# [Exercise prompt]
Reproduce all of the data word for word.

# [Records for the exercise]
◆ ◆ ◆ ◆

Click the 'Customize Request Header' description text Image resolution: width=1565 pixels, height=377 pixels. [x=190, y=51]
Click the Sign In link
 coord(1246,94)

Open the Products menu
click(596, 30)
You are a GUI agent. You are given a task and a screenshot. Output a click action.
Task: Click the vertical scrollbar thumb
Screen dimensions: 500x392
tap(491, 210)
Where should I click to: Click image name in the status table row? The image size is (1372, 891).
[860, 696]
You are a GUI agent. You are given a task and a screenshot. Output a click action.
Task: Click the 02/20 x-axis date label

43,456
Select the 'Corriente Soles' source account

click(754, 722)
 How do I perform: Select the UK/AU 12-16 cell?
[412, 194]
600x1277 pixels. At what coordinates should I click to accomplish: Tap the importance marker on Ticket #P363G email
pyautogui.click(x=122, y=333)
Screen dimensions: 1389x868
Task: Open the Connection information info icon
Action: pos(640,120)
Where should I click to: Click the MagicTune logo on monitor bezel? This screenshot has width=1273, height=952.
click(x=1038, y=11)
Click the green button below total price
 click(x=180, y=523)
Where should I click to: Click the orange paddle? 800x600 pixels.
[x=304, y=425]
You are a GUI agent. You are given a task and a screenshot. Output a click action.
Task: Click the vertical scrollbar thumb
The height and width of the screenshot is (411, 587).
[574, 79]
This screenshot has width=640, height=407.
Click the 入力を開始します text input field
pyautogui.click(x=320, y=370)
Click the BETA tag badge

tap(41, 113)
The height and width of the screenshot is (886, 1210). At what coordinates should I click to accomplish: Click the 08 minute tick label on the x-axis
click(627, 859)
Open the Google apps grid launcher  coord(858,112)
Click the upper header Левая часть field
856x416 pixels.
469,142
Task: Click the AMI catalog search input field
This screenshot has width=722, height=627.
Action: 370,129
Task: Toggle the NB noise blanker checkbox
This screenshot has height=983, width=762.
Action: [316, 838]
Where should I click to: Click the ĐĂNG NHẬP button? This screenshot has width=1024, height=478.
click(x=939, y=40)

◆ ◆ ◆ ◆

# [Response below]
Click the 'Customize Request Header' description text Image resolution: width=1565 pixels, height=377 pixels. [x=190, y=51]
Click the Sign In link
 coord(1246,94)

Open the Products menu
click(596, 30)
You are a GUI agent. You are given a task and a screenshot. Output a click action.
Task: Click the vertical scrollbar thumb
Screen dimensions: 500x392
tap(491, 210)
Where should I click to: Click image name in the status table row? The image size is (1372, 891).
[860, 696]
You are a GUI agent. You are given a task and a screenshot. Output a click action.
Task: Click the 02/20 x-axis date label

43,456
Select the 'Corriente Soles' source account

click(754, 722)
 How do I perform: Select the UK/AU 12-16 cell?
[412, 194]
600x1277 pixels. At what coordinates should I click to accomplish: Tap the importance marker on Ticket #P363G email
pyautogui.click(x=122, y=333)
Screen dimensions: 1389x868
Task: Open the Connection information info icon
Action: pos(640,120)
Where should I click to: Click the MagicTune logo on monitor bezel? This screenshot has width=1273, height=952.
click(x=1038, y=11)
Click the green button below total price
 click(x=180, y=523)
Where should I click to: Click the orange paddle? 800x600 pixels.
[x=304, y=425]
You are a GUI agent. You are given a task and a screenshot. Output a click action.
Task: Click the vertical scrollbar thumb
The height and width of the screenshot is (411, 587).
[574, 79]
This screenshot has width=640, height=407.
Click the 入力を開始します text input field
pyautogui.click(x=320, y=370)
Click the BETA tag badge

tap(41, 113)
The height and width of the screenshot is (886, 1210). At what coordinates should I click to accomplish: Click the 08 minute tick label on the x-axis
click(627, 859)
Open the Google apps grid launcher  coord(858,112)
Click the upper header Левая часть field
856x416 pixels.
469,142
Task: Click the AMI catalog search input field
This screenshot has width=722, height=627.
Action: 370,129
Task: Toggle the NB noise blanker checkbox
This screenshot has height=983, width=762.
Action: [316, 838]
Where should I click to: Click the ĐĂNG NHẬP button? This screenshot has width=1024, height=478.
click(x=939, y=40)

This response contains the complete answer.